Les dents de Pat s’étaient serrées. Ses mains se crispèrent sur sa carabine. Ses yeux fixèrent le jeune homme comme s’il allait se jeter sur lui. Mais ils rencontrèrent un regard si froid et si calme qu’ils se détournèrent. Et avec un ton beaucoup moins belliqueux l’homme grommela:
— Je ne discute pas avec un ignorant. Mais, pour la dernière fois, je consens à te donner un précieux avis, conscrit: Dans la Plaine, * n’importe où, si tu rencontres un Indien, tire sur lui d’abord. Après quoi s’il y a lieu, tu t’expliques. Faute de quoi, c’est ta peau que tu risques. Et quel que soit le prix où tu l’estimes, elle vaut toujours plus que celle d’un sauvage!
Tous les assistants approuvèrent. Ce fut le tour d’Eric de hausser les épaules. En effet, il n’y avait pas à discuter... Il se renfonça dans son coin, sous la bâche, à côté des bagages et s’isola de ses grossiers compagnons, la pensée bientôt ailleurs, très loin d’eux, très loin de tout ce qui l’entourait...
Une image revenait sans cesse dans sa rêverie, une image gracieuse et que, pourtant, il considérait avec une froideur méfiante. L’image d’une jeune fille, jolie mais trop parée, séduisante mais frivole... Celle enfin qu’il avait aimée de toute la sincérité de son cœur, et qui, après s’être fiancée à lui, l’avait délaissé pour un autre... un autre qui était très riche! «Plus que jamais, pensait Eric, je sens que je ne trouverai le repos et la sérénité qu’auprès des simples, des humbles...»

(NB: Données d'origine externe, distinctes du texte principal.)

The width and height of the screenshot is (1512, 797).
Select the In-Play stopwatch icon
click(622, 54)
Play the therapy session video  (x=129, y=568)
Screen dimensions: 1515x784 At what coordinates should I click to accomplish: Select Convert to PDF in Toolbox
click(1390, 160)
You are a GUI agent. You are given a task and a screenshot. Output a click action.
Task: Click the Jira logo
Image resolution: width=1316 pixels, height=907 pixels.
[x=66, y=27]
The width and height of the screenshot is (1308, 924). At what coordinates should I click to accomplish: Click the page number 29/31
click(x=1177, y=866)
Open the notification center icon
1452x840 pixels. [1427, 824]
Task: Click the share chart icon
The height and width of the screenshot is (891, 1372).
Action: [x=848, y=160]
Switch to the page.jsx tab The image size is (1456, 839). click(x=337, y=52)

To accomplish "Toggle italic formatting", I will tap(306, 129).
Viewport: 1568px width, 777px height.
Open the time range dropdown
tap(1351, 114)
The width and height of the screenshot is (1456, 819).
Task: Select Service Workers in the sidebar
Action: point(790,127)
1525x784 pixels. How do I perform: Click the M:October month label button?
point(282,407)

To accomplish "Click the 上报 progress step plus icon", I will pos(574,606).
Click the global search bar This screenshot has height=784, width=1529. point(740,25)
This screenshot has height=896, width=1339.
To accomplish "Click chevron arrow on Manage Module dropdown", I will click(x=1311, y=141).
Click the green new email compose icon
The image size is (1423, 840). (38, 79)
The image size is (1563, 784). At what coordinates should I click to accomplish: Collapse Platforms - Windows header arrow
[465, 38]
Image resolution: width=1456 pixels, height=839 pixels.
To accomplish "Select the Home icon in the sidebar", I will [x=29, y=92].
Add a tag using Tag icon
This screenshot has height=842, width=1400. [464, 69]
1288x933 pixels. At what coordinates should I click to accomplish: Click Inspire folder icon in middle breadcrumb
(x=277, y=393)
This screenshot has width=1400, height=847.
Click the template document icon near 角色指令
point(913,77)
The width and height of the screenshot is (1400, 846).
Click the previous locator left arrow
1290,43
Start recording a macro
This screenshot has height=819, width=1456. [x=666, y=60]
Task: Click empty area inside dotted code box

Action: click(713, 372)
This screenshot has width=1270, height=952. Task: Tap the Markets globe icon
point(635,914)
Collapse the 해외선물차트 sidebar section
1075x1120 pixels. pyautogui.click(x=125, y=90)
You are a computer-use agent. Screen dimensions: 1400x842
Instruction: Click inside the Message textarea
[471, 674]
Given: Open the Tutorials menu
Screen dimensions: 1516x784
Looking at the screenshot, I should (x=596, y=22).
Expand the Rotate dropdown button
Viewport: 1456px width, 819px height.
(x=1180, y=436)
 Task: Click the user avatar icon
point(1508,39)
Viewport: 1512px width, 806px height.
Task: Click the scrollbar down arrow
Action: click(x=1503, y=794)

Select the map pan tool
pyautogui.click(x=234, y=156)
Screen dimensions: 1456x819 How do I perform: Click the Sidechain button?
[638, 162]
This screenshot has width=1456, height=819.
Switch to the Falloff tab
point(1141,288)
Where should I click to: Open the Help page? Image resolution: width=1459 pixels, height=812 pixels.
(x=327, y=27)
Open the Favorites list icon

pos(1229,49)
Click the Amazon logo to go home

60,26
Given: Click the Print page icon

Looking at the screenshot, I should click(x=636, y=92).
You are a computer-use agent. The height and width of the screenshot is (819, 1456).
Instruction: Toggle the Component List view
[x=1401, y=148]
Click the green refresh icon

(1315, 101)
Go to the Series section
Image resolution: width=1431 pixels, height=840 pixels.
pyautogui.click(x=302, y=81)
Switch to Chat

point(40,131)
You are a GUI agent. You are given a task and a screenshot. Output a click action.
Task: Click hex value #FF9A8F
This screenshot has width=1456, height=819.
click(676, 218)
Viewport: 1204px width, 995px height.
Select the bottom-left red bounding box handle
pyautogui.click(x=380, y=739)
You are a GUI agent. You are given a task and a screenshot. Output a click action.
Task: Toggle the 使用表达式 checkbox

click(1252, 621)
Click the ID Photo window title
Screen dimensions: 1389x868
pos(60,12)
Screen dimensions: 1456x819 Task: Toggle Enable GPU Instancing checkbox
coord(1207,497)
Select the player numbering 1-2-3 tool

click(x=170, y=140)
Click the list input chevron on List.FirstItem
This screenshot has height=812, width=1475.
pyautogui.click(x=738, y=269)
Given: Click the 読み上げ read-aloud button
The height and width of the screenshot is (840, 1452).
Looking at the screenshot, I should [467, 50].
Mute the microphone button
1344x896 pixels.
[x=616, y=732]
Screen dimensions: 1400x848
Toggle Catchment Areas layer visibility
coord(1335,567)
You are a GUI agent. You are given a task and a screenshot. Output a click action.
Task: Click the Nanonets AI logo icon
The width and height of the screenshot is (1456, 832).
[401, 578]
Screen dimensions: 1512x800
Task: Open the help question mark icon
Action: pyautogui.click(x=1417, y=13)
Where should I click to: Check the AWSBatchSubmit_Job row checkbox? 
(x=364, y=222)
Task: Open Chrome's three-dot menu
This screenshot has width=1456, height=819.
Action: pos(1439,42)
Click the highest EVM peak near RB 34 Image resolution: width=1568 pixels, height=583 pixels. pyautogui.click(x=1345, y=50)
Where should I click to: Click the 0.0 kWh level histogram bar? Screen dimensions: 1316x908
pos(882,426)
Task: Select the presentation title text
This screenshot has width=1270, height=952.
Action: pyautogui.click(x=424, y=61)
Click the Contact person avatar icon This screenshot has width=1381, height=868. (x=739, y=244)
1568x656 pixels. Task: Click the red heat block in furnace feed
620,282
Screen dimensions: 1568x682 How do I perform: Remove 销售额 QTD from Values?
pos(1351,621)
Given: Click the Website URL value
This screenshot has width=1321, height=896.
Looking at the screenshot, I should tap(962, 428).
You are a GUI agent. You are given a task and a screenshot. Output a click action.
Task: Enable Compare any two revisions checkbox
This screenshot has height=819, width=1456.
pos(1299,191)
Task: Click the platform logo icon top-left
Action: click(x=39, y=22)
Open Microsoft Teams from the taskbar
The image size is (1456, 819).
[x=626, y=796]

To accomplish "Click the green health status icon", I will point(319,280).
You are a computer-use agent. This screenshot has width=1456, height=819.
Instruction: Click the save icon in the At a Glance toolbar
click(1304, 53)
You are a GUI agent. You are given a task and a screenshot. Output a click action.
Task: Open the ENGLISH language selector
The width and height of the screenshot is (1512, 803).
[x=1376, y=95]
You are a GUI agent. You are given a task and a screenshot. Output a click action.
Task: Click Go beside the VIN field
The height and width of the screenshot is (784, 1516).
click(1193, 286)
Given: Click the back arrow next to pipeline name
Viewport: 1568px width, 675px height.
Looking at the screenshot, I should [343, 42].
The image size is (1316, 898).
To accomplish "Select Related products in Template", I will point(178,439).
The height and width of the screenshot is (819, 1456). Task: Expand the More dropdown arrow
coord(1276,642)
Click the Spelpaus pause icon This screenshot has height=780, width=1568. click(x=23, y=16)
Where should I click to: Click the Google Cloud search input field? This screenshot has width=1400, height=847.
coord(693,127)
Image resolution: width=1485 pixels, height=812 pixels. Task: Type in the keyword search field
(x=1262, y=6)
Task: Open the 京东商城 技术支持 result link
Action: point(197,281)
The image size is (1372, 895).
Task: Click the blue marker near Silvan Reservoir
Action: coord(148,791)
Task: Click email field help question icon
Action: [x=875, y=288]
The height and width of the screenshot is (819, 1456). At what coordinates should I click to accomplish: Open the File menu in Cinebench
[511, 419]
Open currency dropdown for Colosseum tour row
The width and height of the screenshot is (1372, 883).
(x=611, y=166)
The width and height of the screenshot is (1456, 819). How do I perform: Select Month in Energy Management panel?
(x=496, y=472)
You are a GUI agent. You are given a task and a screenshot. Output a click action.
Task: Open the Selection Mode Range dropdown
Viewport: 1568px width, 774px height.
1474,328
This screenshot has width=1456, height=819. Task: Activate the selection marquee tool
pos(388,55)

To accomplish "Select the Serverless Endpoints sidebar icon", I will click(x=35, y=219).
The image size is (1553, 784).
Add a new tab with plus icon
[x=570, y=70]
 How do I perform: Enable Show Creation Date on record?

Il sursauta. Une fusillade crépitait à ses oreilles, éclatant comme un coup de foudre dans un ciel serein. Un nuage sentant la poudre l’enveloppa. Il se redressa, le dissipa...
Les squatters, leurs carabines fumantes à la main, riaient de bon cœur et lançaient des hourrahs. Effrayés tout à l’heure à l’idée de soutenir un combat, ils étaient maintenant heureux d’être sains et saufs, mais aussi déçus de voir s’éloigner les paisibles Indiens qui n’avaient que trop de raison d’éviter ces étrangers qu’ils avaient appris à craindre. Alors ceux-ci, sûrs à présent de ne courir aucun risque, avaient voulu s’offrir une distraction sans péril et d’un commun accord avaient ouvert le feu sur la troupe en retraite.
Malgré la distance, une ou deux balles au moins avaient porté. Un cheval gisait sur le terrain et on avait nettement vu les Indiens soutenir l’un des leurs qui avait failli s’abattre. Peut-être y avait-il d’autres blessés. Mais le groupe était déjà loin.
Pat, plus féroce encore que les autres, se rengorgeait:
— Nous avons la victoire, proclamait-il. Si nous n’avions pas audacieusement attaqué, nous aurions été criblés de flèches! Leur attitude paisible était une ruse. Mais nous les avons mis en fuite! Eh bien, l’apprenti? Comprenez-vous maintenant la méthode?... Vous rendrez-vous compte de ce que ferons ces chiens la prochaine fois qu’ils nous rencontreront?
— Ils se vengeront et ils auront bien raison de se venger! répondit Eric.